= Beginning of Section =

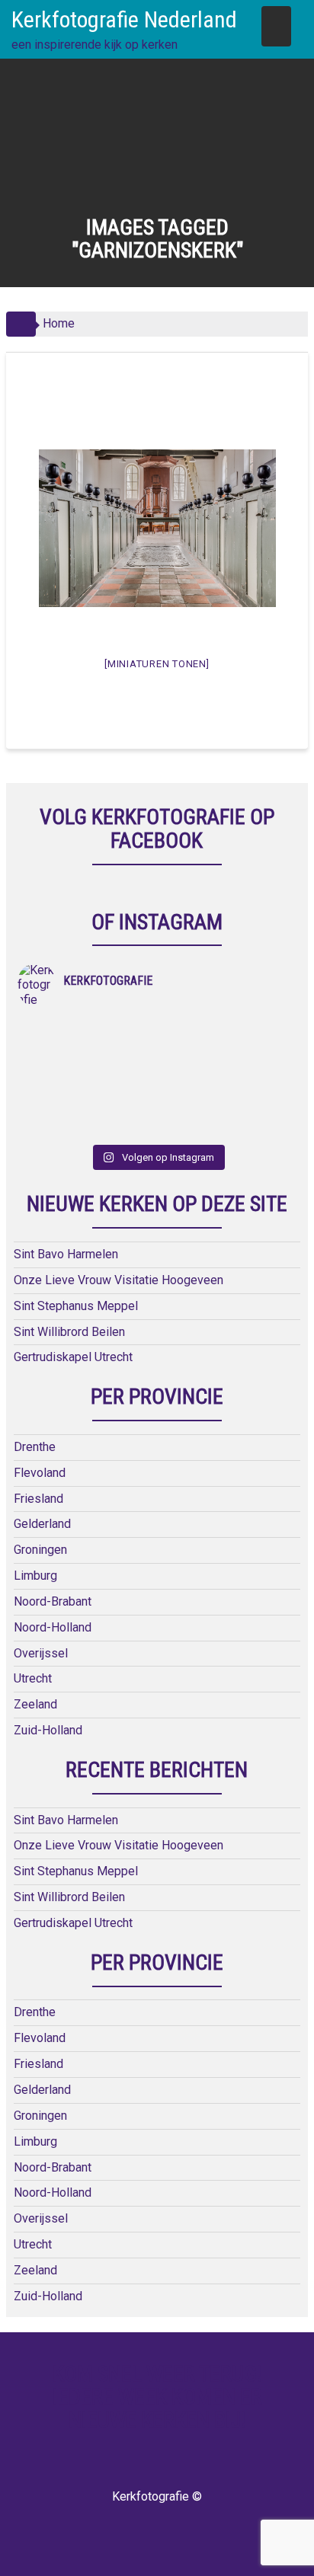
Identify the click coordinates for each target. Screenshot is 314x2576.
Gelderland (42, 1524)
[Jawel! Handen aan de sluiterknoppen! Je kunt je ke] (87, 1068)
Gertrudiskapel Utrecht (73, 1357)
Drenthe (35, 1447)
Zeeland (35, 1704)
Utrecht (33, 1678)
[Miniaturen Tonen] (157, 664)
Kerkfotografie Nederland (124, 19)
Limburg (35, 1575)
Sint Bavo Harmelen (66, 1254)
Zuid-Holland (48, 1730)
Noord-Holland (52, 1627)
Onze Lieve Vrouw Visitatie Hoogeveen (118, 1280)
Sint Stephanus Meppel (76, 1306)
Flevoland (40, 1472)
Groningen (40, 1549)
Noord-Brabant (52, 1601)
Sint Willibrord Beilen (69, 1332)
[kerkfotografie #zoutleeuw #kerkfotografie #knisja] (87, 1028)
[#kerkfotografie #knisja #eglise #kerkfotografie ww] (227, 1107)
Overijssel (41, 1653)
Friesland (38, 1498)
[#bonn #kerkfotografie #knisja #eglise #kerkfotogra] (227, 1068)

= End of Section =

The answer is the line with "Limburg (35, 1575)" plus every line after it to the last line of the entries above, copied exactly and with no other lines.

**Solution to this exercise:**
Limburg (35, 1575)
Sint Bavo Harmelen (66, 1254)
Zuid-Holland (48, 1730)
Noord-Holland (52, 1627)
Onze Lieve Vrouw Visitatie Hoogeveen (118, 1280)
Sint Stephanus Meppel (76, 1306)
Flevoland (40, 1472)
Groningen (40, 1549)
Noord-Brabant (52, 1601)
Sint Willibrord Beilen (69, 1332)
[kerkfotografie #zoutleeuw #kerkfotografie #knisja] (87, 1028)
[#kerkfotografie #knisja #eglise #kerkfotografie ww] (227, 1107)
Overijssel (41, 1653)
Friesland (38, 1498)
[#bonn #kerkfotografie #knisja #eglise #kerkfotogra] (227, 1068)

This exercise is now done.